How much could all of this have worked? The biggest opening any film
had ever had was Ghajini, with a first day collection across India of
9 crore. 3 Idiots' collected Rs. 13 crore on the first day. Over that
weekend, the collections added up to Rs. 100 crore. The film was
watched in 40 countries. Nineteen days after release, the film set a
box office record for the industry, grossing Rs. 315 crore worldwide.
It is the highest grossing Bollywood film of all time, not adjusted
for inflation. As we go to print, 3 Idiots had grossed Rs. 365 crore.

Khan didn't forget Vikram Thakur and his magic number: Rs. 7 crore. 3
Idiots beat it by a mile at Rs. 9 crore. Choudhary says from Ghajini
to 3 Idiots there's been a 30 percent jump in collections in B towns
like Benares, Bhopal, and in Faridkot.

Last weekend, Chance pe Dance was released. Its net collections on the
first day release were 2.15 crore for all India. 3 Idiots got 2.75
crore that day, meaning it's still number one three weeks after
release.

Saturday, January 2, 2010

Ask Vidhu only if you are an Idiot

http://www.telegraphindia.com/1100102/jsp/nation/story_11934421.jsp

Ask Vidhu only if you are an Idiot

Aamir Khan and Vidhu Vinod Chopra in Noida on Friday. (PTI)

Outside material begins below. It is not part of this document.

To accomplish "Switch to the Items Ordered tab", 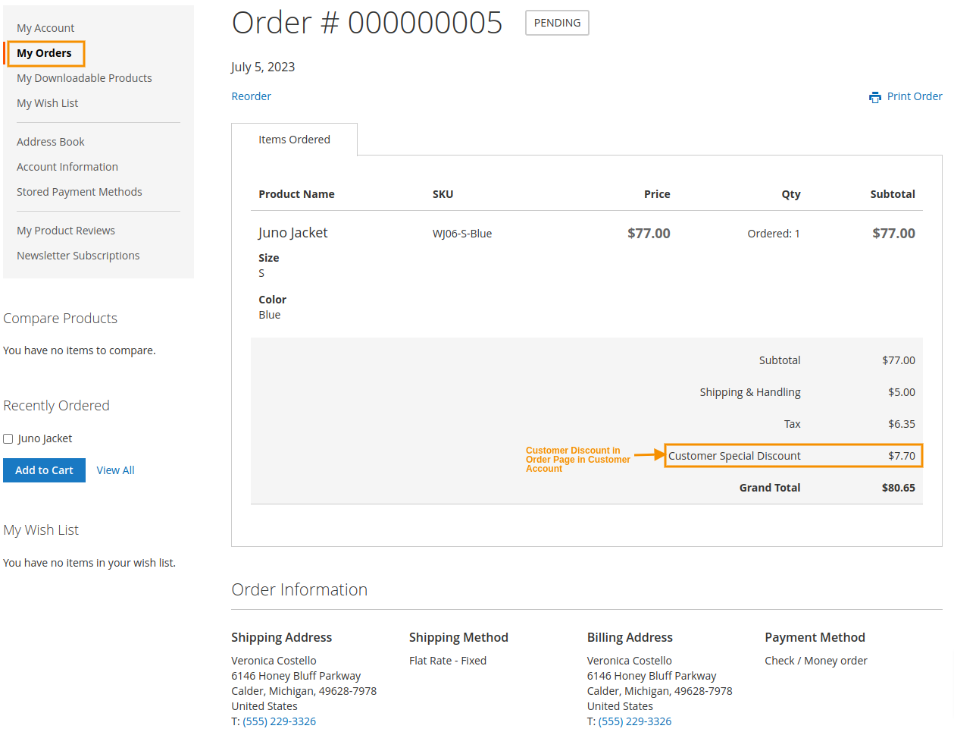I will (x=294, y=139).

Jan. 1 (PTI): The controversy over Aamir Khan's 3 Idiots escalated
today with the media caught in the crossfire between the filmmakers
and novelist Chetan Bhagat, from whose Five Point Someone the movie
has apparently been adapted.

At one point during a news conference in Noida, Aamir said Bhagat was
hungry for publicity and producer Vidhu Vinod Chopra asked a
journalist to "shut up".

The author, at another media briefing, accused the star and the
filmmakers of denying him due credit.

Aamir alleged Bhagat was trying to take away credit from the film's
scriptwriter, Abhijat Joshi, who the actor said had worked on the
script for three years.

Bhagat called Aamir, Chopra and director Rajkumar Hirani "uncivilised
people" and denied he was hankering after publicity. "They are making
a fool of themselves," he said.

The filmmakers' news conference in Noida turned ugly when their
reaction was sought on Bhagat's allegations.

Chopra lost his cool when a journalist said the film was similar to
the book. The producer and Aamir asked the journalist if he had read
the book. When he said he hadn't, Chopra asked him to shut up.

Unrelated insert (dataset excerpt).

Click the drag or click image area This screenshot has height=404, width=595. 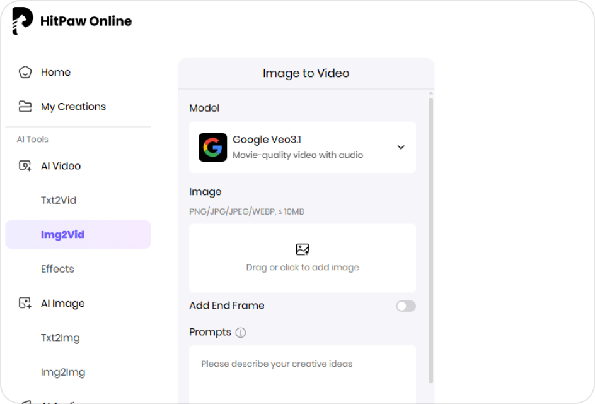[303, 268]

When the media objected, Aamir asked Chopra to apologise but the
producer refused.

"Aamir had asked me to take the legal course before, but now after all
this furore I am really angry and I might take legal action," Chopra
said.

"We have signed a very defined contract with Chetan stating his name
would appear in the rolling credits of the film. We are going to
upload the agreement on (my) website."

Hirani, who has directed Munnabhai MBBS and Lage Raho Munnabhai, tried
to pacify the media. "I want you to recount each and every scene with
me from the beginning till the climax and tell me where is it similar
to the book," he said. "There are so many scenes which have nothing to
do with the book…. The film has only five per cent of the book and
Chetan read the script and approved of it."

Borrowing a line from Lage Raho, Chopra said: "We will send a 'get
well soon' card to Chetan. We will also send some flowers." Aamir said
Chopra and Hirani had told him not to comment, but he felt "hurt" that
"Hirani's credibility is being questioned".

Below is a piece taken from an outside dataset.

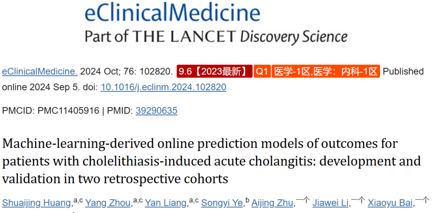The height and width of the screenshot is (213, 432).
Task: Click the 医学-1区,医学:内科-1区 ranking badge
Action: (x=326, y=71)
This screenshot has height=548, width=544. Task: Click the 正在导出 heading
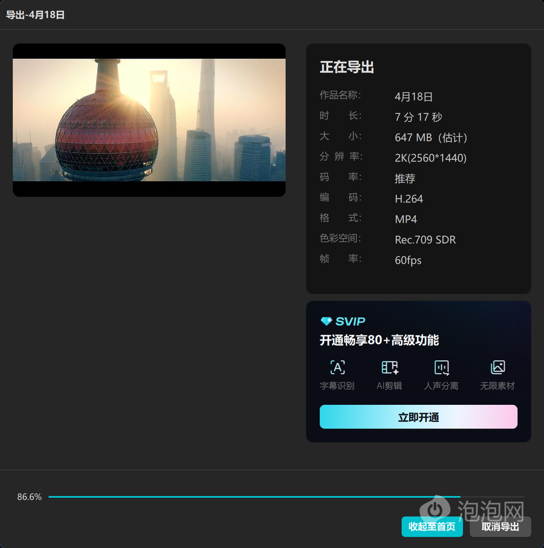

"I have nothing to do with this issue. I am the non-interested party
but I know Hirani and Abhijat both very closely and I have seen them
slogging on the script for the last three years," Aamir said.

He said it was Bhagat who had approached Hirani to make a film on his
book. "Hirani read the book and decided to make a film. But when they
started writing the script, it became completely different. Chetan
read the script and he was completely satisfied with it. He even told
me that the script and the book are very different," Aamir said.

Bhagat has accused the filmmakers of "playing" with him and not giving
him adequate credit. "From the beginning the film has been promoted on
the lines that it is based on Five Point Someone but when I saw the
film, I found out that my name was nowhere to be seen in the opening
credits," he said.

"For the past two years I have trusted Hirani, Vidhu Vinod Chopra and
Aamir blindly and this is what I get in return. Now I am being
threatened with legal action but I am ready for it."